È notizia del 13/11/2022 che la direzione di Acciaierie d’Italia ha dichiarato di sospendere ogni ordine e rapporto con le aziende dell’indotto-appalti. Un indotto di 145 aziende (di cui 45 tarantine) dove sono impiegati circa 2000 lavoratori.
(Quotidiano di Puglia “Tsunami ex Ilva” – 13/11/2022 – pag. 4)
L’azienda, tra l’altro, è in attesa di ricevere due miliardi di euro previsti dai Decreti Aiuti Bis e Ter e versa in condizioni economiche piuttosto disastrate.
Ancora una volta vengono attivati meccanismi di ricatto al fine di riversare tutte le difficoltà economiche sulle spalle dei contribuenti e dell’ambiente.
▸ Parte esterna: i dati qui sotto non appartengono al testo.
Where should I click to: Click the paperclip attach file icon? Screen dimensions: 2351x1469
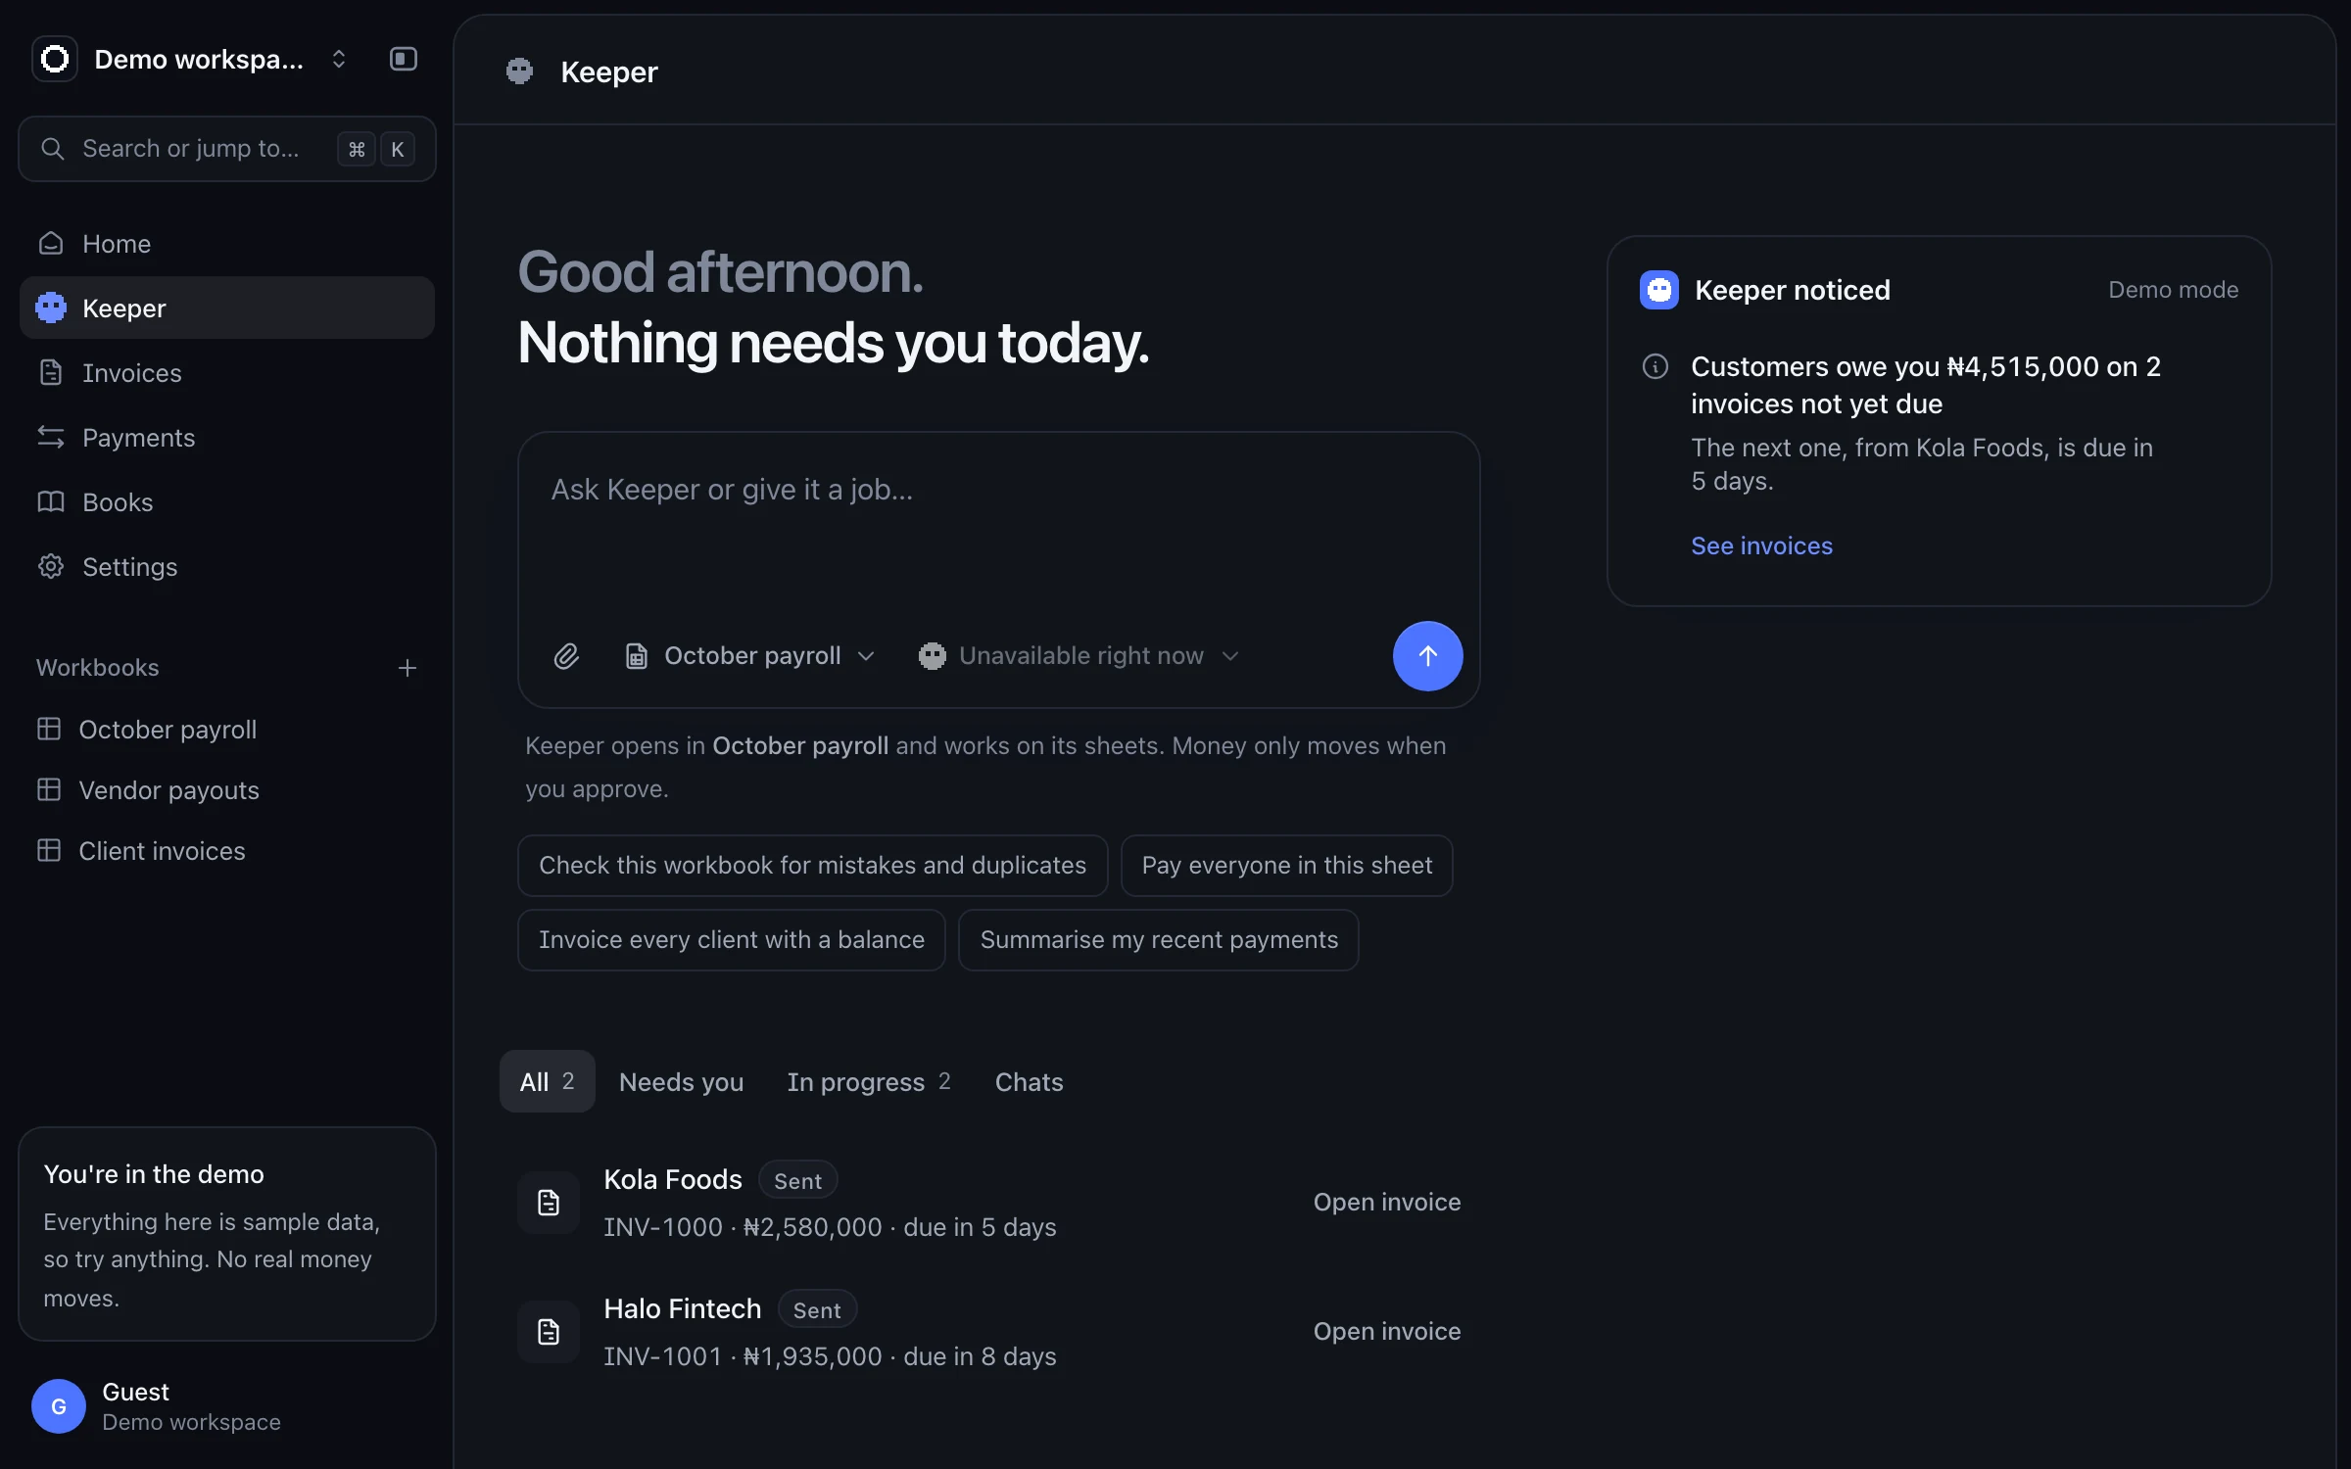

Presupposto e complemento, dopotutto, delle idee liberiste che continuano ad implementarsi ovunque:
“… lo Stato deve dismettere le sue proprietà in società che svolgono attività economiche, essere improntato a maggiore “responsabilità” nei confronti delle imprese per tutelarne gli affari…”
La ex Italsider venne privatizzata nel 1995 e acquisita dal Gruppo Riva. Nel 2012 fu commissariata e venne posta sotto sequestro tutta l’area a caldo per disastro ambientale. A seguito dell’affidamento a commissari straordinari nel 2017 fu concessa in locazione temporanea, al fine di acquisirla del tutto, al gruppo Arcelor Mittal.
Nel 2019 il nuovo acquirente minacciò di chiudere la fabbrica a seguito della soppressione dello scudo penale legato alle responsabilità inquinanti della fabbrica che il parlamento aveva concesso dal 2012. Per evitare la sua chiusura l’11 dicembre 2020 venne firmato un “Accordo di Investimento” con Invitalia realizzando una partnership pubblico-privata. Tale accordo stabiliva due tranche di investimento pubblico: il primo di 400 milioni entro il 31 gennaio 2021 e l’altro di 680 milioni a maggio 2022 al closing dell’acquisto da parte di AM InvestCo. Società controllata da Arcelor Mittal affittuaria dei rami d’azienda che si faceva carico nell’accordo di un investimento pari a 70 milioni.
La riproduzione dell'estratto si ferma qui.